■ Do this
Rescale the material from the line with "Viewport: 1080px width, 2400px height." to the line with "[x=311, y=342]", both included, and give those lines again, requests and all. Multiply every coordinate in the answers by 1.2 and round each result to a whole number, rounding halves up.

(Rows on where targets appear)
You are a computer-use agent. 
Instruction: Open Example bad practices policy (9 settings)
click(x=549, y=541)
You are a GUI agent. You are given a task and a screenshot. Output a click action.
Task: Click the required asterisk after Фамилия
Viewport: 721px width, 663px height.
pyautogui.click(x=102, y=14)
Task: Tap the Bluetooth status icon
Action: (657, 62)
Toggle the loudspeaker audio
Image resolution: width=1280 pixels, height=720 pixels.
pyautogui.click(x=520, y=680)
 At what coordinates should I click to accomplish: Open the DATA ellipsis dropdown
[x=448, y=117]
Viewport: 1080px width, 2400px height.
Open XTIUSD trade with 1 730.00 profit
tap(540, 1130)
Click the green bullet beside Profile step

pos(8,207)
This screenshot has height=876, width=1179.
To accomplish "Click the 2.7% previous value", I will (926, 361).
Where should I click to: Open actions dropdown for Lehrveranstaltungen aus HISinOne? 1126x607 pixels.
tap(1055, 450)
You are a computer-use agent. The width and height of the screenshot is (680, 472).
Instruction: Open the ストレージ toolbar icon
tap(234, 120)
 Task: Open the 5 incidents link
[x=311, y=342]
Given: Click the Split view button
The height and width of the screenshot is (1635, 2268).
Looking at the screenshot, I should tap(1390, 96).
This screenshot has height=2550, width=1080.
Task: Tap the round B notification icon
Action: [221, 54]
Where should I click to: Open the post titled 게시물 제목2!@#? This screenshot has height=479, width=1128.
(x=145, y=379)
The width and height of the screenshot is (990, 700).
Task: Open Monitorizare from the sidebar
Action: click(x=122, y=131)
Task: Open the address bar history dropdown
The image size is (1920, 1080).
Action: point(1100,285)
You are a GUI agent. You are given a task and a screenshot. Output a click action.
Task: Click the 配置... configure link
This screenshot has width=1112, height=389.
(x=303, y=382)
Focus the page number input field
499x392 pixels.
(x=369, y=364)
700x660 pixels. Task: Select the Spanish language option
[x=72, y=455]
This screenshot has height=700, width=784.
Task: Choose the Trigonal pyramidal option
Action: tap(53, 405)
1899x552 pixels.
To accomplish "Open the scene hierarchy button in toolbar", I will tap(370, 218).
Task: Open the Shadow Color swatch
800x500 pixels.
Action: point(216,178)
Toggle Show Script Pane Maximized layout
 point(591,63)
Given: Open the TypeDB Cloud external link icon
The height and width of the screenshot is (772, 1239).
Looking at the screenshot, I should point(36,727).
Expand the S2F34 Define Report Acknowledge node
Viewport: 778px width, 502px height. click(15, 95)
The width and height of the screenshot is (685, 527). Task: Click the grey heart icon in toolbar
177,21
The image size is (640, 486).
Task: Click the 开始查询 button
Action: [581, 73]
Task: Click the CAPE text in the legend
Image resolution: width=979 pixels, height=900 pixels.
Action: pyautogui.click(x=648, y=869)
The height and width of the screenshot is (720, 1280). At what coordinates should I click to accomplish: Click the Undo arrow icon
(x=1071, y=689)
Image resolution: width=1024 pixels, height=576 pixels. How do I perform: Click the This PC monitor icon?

■ Answer in full
Viewport: 1080px width, 2400px height.
Open XTIUSD trade with 1 730.00 profit
tap(648, 1356)
Click the green bullet beside Profile step

pos(10,248)
This screenshot has height=876, width=1179.
To accomplish "Click the 2.7% previous value", I will (1111, 433).
Where should I click to: Open actions dropdown for Lehrveranstaltungen aus HISinOne? 1126x607 pixels.
tap(1266, 540)
You are a computer-use agent. The width and height of the screenshot is (680, 472).
Instruction: Open the ストレージ toolbar icon
tap(281, 144)
 Task: Open the 5 incidents link
[x=373, y=410]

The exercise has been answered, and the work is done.